Why did my cheesecake sink in the middle? A sunken center usually means the cheesecake was slightly overbaked, or the oven door was opened too early during baking, causing a temperature drop that the structure couldn’t recover from.

Can I freeze cheesecake? Yes. Cool it completely, then wrap the whole cheesecake (or individual slices) tightly in plastic wrap and foil, and freeze for up to 2 months. Thaw overnight in the fridge before serving.

What can I use instead of graham crackers for the crust? Digestive biscuits, vanilla wafers, or even crushed shortbread cookies all work in the same ratio — about 1.5 cups of crumbs to a few tablespoons of melted butter and sugar.

How do I know when the cheesecake is done baking? Look at the outer two inches of the cheesecake — they should look set and slightly matte rather than wet or glossy. The center few inches should still wobble gently like firm gelatin when you nudge the pan. It will continue to set as it cools, so a slightly underdone-looking center at this stage is exactly right.

Worth the Wait

This is the kind of dessert that looks like it took far more effort than it did, which makes it a good one to keep in the regular rotation for birthdays, holidays, or just a weekend where you want something a little more impressive than usual on the table. Once you’ve made it once and seen how forgiving the no-water-bath method really is, it stops feeling like a special-occasion-only recipe.
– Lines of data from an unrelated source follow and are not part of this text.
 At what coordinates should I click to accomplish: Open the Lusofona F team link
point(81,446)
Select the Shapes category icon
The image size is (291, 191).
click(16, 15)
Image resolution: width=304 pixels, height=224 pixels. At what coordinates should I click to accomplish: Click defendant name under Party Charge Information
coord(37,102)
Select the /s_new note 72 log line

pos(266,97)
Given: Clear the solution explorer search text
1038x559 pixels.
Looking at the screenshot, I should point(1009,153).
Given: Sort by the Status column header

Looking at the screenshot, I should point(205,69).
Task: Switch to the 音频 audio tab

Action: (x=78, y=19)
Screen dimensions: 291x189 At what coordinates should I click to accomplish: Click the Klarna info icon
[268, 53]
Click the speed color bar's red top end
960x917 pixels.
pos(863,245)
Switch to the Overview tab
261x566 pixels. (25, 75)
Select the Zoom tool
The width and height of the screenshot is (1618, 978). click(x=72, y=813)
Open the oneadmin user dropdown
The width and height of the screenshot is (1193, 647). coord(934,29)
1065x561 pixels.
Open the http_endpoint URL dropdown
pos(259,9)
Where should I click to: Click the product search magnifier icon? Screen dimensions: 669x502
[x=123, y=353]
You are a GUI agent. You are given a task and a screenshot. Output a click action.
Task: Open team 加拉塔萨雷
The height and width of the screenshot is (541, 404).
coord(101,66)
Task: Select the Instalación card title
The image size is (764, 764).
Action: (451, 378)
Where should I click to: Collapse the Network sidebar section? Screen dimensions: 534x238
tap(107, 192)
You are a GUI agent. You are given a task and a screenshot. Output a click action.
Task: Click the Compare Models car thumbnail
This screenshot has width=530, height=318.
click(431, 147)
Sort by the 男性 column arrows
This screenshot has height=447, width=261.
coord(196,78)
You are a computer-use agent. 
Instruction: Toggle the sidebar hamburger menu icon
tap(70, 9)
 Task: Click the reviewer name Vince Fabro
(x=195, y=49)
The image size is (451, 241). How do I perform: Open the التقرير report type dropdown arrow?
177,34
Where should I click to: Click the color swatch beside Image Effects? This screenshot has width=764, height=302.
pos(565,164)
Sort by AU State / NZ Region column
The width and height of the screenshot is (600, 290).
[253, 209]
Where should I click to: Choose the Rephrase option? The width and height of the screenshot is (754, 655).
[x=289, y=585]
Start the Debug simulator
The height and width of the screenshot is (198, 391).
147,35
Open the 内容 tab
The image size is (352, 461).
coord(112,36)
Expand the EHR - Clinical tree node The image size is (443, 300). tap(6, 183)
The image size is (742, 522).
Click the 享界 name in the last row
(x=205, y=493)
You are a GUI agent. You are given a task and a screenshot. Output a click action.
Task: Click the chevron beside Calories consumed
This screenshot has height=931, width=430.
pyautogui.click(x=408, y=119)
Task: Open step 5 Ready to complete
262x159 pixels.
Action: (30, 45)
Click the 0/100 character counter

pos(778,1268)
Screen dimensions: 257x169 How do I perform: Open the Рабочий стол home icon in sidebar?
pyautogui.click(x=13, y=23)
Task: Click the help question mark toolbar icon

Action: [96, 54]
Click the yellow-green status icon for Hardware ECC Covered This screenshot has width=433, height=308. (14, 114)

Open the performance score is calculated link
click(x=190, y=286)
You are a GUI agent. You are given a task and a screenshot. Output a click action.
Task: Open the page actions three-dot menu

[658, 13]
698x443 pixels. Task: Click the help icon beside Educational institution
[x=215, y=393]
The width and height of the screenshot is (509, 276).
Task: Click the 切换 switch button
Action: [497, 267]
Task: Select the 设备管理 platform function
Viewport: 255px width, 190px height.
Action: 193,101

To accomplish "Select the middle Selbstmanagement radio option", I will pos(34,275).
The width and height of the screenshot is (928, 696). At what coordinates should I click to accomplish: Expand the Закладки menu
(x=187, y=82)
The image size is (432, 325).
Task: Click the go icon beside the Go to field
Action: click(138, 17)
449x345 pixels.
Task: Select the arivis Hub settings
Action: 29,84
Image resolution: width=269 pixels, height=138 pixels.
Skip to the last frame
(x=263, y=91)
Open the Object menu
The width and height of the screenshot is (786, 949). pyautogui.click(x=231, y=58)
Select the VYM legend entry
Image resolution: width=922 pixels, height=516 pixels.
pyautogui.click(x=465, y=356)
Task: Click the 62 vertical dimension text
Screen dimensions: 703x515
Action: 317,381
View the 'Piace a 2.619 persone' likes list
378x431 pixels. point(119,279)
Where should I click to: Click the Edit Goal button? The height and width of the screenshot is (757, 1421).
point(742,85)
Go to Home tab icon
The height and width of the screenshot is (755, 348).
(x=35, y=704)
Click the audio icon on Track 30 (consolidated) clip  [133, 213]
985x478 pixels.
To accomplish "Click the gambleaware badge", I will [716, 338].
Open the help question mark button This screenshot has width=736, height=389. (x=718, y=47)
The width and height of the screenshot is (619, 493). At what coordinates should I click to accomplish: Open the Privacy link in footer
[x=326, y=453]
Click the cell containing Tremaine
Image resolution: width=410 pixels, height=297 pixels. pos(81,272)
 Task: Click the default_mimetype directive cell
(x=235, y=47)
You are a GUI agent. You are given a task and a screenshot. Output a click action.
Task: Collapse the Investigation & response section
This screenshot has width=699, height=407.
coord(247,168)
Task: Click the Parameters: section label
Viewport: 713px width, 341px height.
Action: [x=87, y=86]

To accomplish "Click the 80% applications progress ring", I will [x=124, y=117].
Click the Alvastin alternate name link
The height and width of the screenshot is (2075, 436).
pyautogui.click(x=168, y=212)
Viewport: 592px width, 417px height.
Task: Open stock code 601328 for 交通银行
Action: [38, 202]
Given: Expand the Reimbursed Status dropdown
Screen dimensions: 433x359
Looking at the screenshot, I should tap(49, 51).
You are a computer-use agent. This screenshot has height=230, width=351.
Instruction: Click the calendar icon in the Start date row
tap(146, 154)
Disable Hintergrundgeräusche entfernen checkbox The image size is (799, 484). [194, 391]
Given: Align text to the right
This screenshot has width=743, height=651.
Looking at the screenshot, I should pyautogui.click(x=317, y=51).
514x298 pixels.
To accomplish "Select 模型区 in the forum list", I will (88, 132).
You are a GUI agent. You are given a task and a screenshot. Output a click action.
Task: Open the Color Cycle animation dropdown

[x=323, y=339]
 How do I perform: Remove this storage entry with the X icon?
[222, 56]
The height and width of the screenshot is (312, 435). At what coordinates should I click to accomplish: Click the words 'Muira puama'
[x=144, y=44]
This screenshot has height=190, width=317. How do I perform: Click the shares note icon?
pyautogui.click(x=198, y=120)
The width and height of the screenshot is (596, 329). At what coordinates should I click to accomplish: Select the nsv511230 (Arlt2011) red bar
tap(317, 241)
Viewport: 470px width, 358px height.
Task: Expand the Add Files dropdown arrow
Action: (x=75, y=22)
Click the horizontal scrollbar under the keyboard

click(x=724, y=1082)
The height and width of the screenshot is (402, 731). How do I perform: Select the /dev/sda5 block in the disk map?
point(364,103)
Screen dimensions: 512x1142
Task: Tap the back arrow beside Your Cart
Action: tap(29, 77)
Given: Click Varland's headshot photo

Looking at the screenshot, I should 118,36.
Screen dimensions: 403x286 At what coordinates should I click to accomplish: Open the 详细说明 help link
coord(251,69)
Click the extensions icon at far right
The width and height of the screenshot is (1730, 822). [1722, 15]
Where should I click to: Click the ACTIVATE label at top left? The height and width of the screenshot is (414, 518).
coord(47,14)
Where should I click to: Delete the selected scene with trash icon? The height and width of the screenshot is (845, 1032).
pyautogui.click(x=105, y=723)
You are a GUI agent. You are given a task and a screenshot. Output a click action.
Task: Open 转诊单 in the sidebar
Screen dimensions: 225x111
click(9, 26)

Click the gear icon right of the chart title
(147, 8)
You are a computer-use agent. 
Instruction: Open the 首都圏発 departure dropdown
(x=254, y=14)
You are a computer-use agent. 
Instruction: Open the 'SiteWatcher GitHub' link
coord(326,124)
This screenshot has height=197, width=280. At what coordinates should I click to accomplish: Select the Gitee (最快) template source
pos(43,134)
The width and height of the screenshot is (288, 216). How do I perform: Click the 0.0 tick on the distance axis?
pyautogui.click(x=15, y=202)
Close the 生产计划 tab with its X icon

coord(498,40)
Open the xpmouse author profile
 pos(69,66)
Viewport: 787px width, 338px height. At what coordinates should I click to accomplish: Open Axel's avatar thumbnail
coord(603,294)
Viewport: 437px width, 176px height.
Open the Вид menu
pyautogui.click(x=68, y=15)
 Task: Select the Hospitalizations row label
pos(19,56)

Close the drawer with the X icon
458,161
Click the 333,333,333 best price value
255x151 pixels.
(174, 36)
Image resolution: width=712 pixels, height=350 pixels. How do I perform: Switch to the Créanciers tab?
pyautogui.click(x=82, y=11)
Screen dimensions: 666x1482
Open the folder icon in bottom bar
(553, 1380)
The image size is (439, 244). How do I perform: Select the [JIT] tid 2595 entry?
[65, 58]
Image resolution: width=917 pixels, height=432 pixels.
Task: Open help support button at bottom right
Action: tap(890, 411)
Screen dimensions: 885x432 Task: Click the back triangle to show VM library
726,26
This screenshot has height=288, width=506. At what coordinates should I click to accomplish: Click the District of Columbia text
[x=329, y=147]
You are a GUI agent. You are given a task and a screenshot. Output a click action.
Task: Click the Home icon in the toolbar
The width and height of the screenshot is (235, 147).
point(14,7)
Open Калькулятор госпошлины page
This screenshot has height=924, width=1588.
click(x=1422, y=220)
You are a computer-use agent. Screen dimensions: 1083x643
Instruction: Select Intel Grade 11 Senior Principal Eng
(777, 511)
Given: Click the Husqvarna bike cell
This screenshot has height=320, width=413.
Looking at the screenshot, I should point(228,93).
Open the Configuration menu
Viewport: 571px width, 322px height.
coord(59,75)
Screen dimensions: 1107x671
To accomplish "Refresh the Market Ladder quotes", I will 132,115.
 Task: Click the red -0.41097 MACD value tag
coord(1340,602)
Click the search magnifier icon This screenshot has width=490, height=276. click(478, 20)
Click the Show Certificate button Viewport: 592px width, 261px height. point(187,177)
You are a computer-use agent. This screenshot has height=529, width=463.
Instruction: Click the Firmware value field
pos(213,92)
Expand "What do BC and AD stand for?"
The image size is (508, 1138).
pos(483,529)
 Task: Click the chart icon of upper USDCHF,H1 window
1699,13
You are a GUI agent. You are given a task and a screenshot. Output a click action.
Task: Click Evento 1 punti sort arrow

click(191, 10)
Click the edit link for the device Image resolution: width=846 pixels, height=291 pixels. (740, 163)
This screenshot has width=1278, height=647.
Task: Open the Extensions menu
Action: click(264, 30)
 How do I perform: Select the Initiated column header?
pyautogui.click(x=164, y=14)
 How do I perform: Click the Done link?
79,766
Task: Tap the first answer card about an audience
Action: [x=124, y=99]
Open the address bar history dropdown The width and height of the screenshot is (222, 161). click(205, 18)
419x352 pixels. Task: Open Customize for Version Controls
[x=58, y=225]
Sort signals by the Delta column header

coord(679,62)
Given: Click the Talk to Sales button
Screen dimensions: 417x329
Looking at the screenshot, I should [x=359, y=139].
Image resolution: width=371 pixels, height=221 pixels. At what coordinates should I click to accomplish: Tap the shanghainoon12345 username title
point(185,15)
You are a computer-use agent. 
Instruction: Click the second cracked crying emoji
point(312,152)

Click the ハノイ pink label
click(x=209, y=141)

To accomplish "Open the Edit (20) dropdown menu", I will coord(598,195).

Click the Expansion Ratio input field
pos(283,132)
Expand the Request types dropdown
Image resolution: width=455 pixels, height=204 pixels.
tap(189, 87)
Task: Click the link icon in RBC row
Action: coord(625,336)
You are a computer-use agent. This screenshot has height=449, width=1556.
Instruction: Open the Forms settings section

Make the full 9-inch version even if it’s just for a couple of people — cheesecake keeps beautifully in the fridge for up to five days, and a slice of this with morning coffee is its own kind of reason to get out of bed. If you’re planning a bigger spread, it pairs well with anything from blueberry muffins to a simple fruit salad — and it’s the kind of thing worth doubling, because it disappears fast once people know it’s in the fridge.